窓の外を見れば、太い石の柱で天井を支える神殿のような建物が見えた。
なにかにつけて洒落たものの多いパリィの街で、こういう古めかしいものはなんだか異質だ。古い時代の建造物がそこにだけ残っているように思えた。
「変な建物でしょう。一時期ドレンスにはリバイバルブームがありましてね」
「リバイバル?」
っていうと、ルネサンスみたいなものだろうか。
「それで古い時代の建物を模して会議場を作り直したんだよ」
「それはガングーさんがやったの?」
「いや、私ではないよ。もっと昔の政治家さ」
ふーん。
まあ良いんじゃないだろうか。温故知新なんて言葉もあるわけだし。故きを温めて新しきを知る、良い事だ。
俺たちは馬車から降りる。
中から出迎えでも来るかと思ったらそんなことはなかった。勝手に入ることになる。
会議場の入り口は最初どこにあるのか分からなかった。けれどよく見れば壁の一部の色が少しだけ変わっていて、そこに小さな取っ手がついていた。
エルグランドがその取っ手を引く。
すると色の変わった壁が自然と横にスライドした。
「おおっ、自動ドア!」
なかなかハイテクである。魔法だろうか?
ワクワクして入ると、がっかりした。
内側に人がいて扉を引っ張っていた。
「なにこれ、手動ドアじゃないか」
「外に誰が来たか上の方から確認して、中から開けているんだよ」
ガングー13世は親切に教えてくれる。
「なんでそんな面倒なことを」
「どうも当時は入り口のないデザインが流行りだったらしいね」
変なの。
まあいいや。
入り口は小さいように見えたが、その先には広々としたエントランスホールがあった。中心には銅像が2体あった。
1つはたぶん、ディアタナとかいう女神のもの。
そしてもう1つは初代ガングーだ。
ガングーのことは一度、金山の記憶の中で見ている。ここに置かれた銅像はその記憶の中のガングーにとてもよく似せて作ってあった。

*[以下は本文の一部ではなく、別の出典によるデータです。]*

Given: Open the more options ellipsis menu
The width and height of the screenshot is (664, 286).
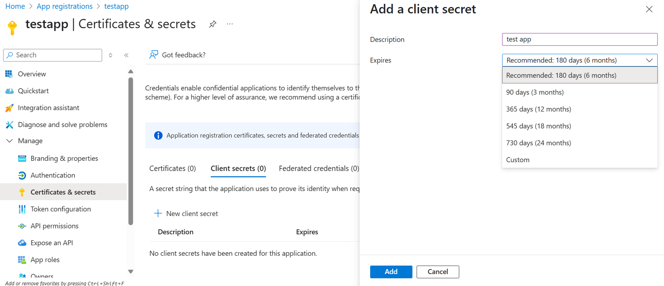Looking at the screenshot, I should pyautogui.click(x=230, y=24).
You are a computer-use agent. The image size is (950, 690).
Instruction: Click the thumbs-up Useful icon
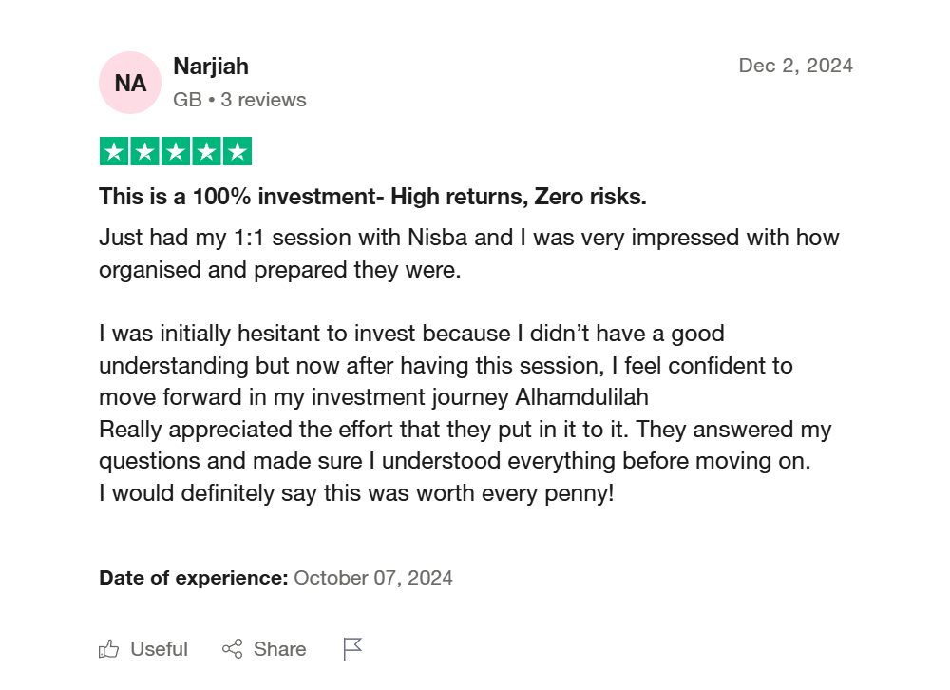(x=109, y=649)
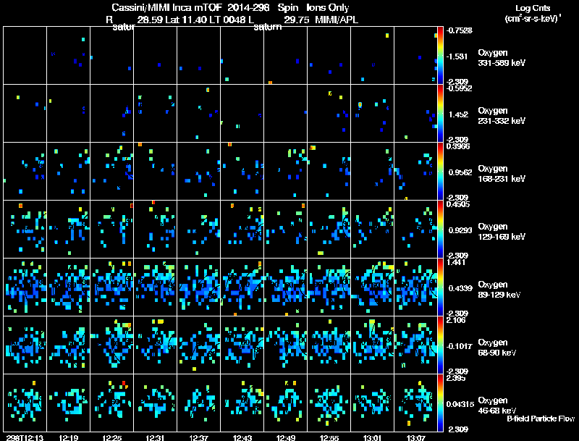Open the 68-90 keV image panel at 12:13

point(25,345)
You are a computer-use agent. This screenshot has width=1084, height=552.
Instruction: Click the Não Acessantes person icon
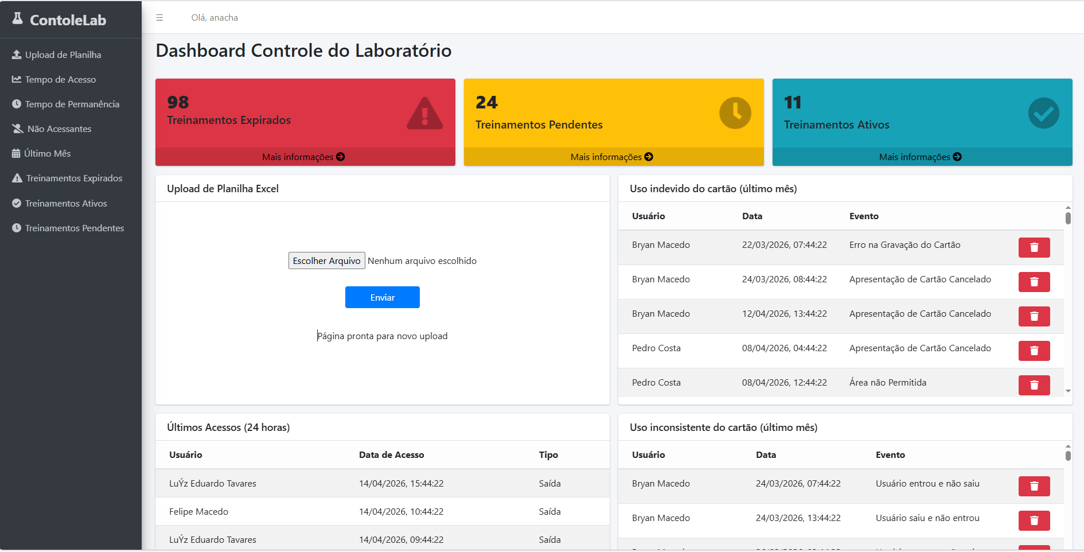click(x=17, y=129)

本当は会議場の中を探索したいところだったがエルグランドにあまり離れるなと言われたので素直に従う。
どうやら会議場にはいくつかの部屋があるらしい。その部屋の1つ1つが会議場なのだろうか。
通路を歩いていく。
一本道だが、ドアがいくつかある。それらを素通りしていくと階段があった。
「この建物、何階建て?」
「何階だと思いますか?」
と、エルグランド。
「質問してるのはこっちだぞ」
「当ててみなさい」
「はいはい、1階建て1階建て」
適当に言ってみる。
目の前に登りの階段があるのに1階建てってのはありえないからな。
そしたらエルグランドは悔しそうな顔をした。
「……正解です」
「えっ?」
からかっているのだろうか。
「よく分かったねシンクくん」
「いや、まあ……あはは。察しとか勘みたいなもんは昔から良いしね」
いちおう、こっちの異世界に来る前からそれなりに良かった。『女神の寵愛~シックス・センス~』をアイラルンにもらってからはさらに良くなっていた。
階段を登っていく。
階段は途中で左に折れ曲がっていた。踊り場で立ち止まる。すれ違う人もいなければ、前にも後ろにも歩く人がいない。もしかしたら会議ってもう始まっているのではないだろうか。
「何をしているのですか。早くついて来なさい」
「はいはい。エルグラさん、まだ歩くの?」
「もう少しです」
階段を登った先には、登る前とほとんど同じ風景があった。、違っているところと言えば床に赤い絨毯がしいてあるくらい。それがなければ1階と2階の見分けはつかない。
「じゃあ私はこっちだから」
「うん? ガングーさんはここなの?」
てっきり一緒なのかと思っていてが、ガングー13世は扉を開けて入っていく。
俺たちはまだ歩くようだ。
まだ歩く……。
べつにあれだけ行軍したのだから、いまさら歩くくらいはなんともないのだけど。
また階段だ。
「この先です」
「これ本当に1階建てって言えるの?」
だって階段があるじゃないか。
3階も同じような光景。絨毯の色は緑。
「会議場に入れば分かります」
「はいはい」
「ここです」
「はいはい」
エルグランドが扉を開ける開ける。ちょっとだけ中がどうなっているのか気になる。
俺はエルグランドの後ろから会議場に入るのだった。